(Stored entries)
-- Start --

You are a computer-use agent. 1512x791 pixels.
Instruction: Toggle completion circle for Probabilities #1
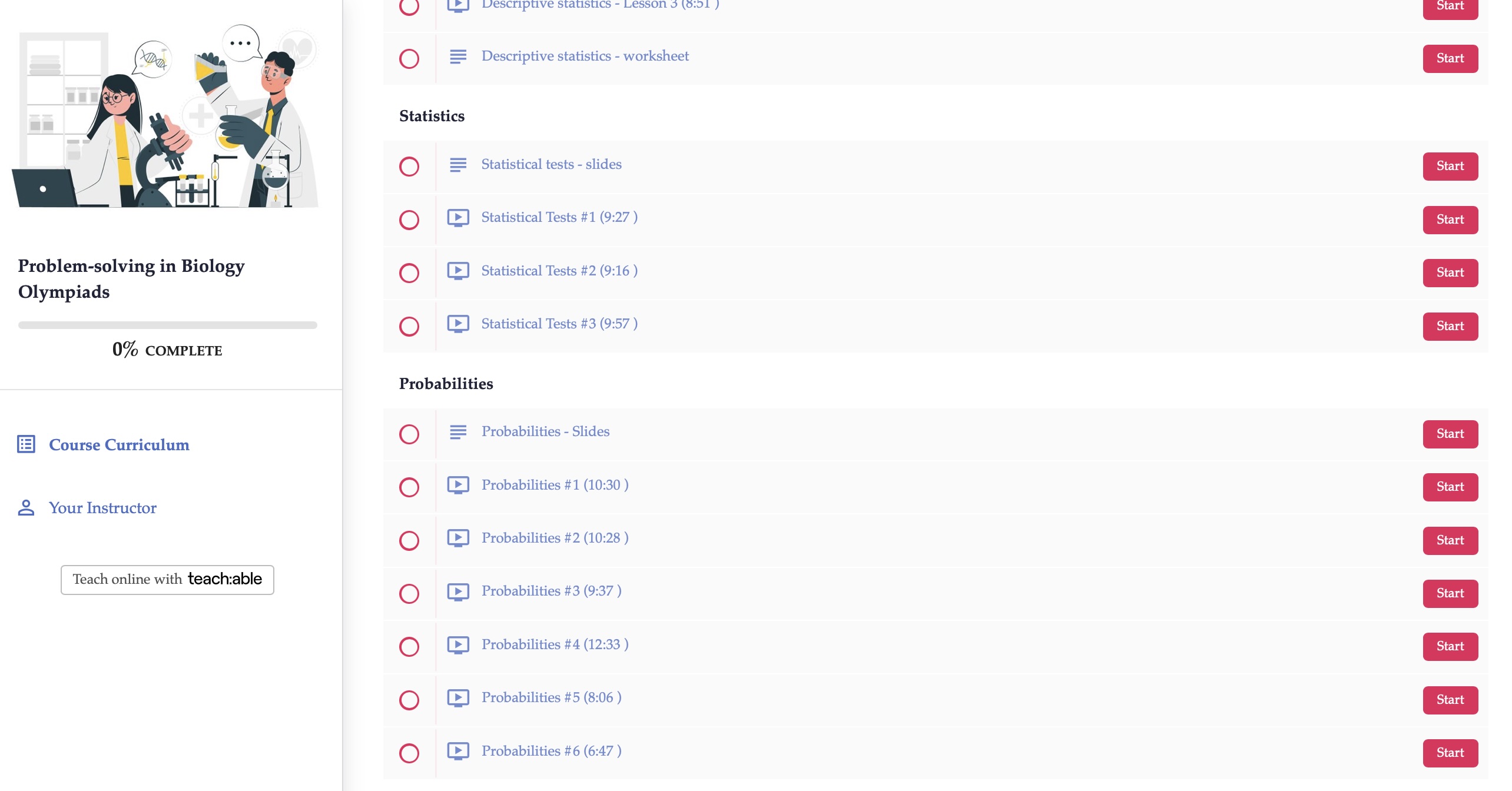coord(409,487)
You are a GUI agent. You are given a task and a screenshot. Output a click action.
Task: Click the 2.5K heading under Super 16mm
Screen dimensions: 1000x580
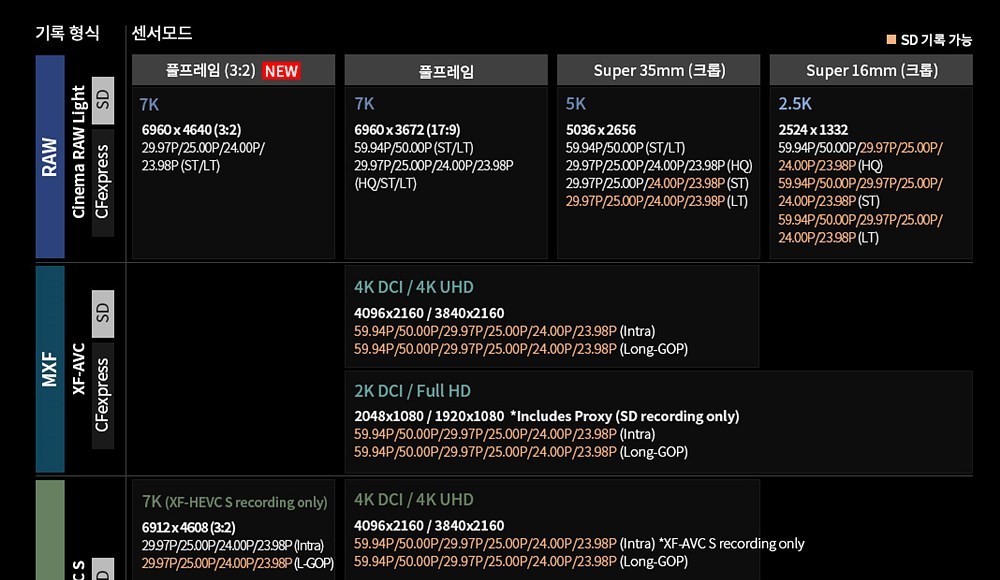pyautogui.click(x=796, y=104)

-- End --

Work to do: Quote the stored entries above word for word, without the pictures.

The response:
You are a computer-use agent. 1512x791 pixels.
Instruction: Toggle completion circle for Probabilities #1
coord(409,487)
You are a GUI agent. You are given a task and a screenshot. Output a click action.
Task: Click the 2.5K heading under Super 16mm
Screen dimensions: 1000x580
pyautogui.click(x=796, y=104)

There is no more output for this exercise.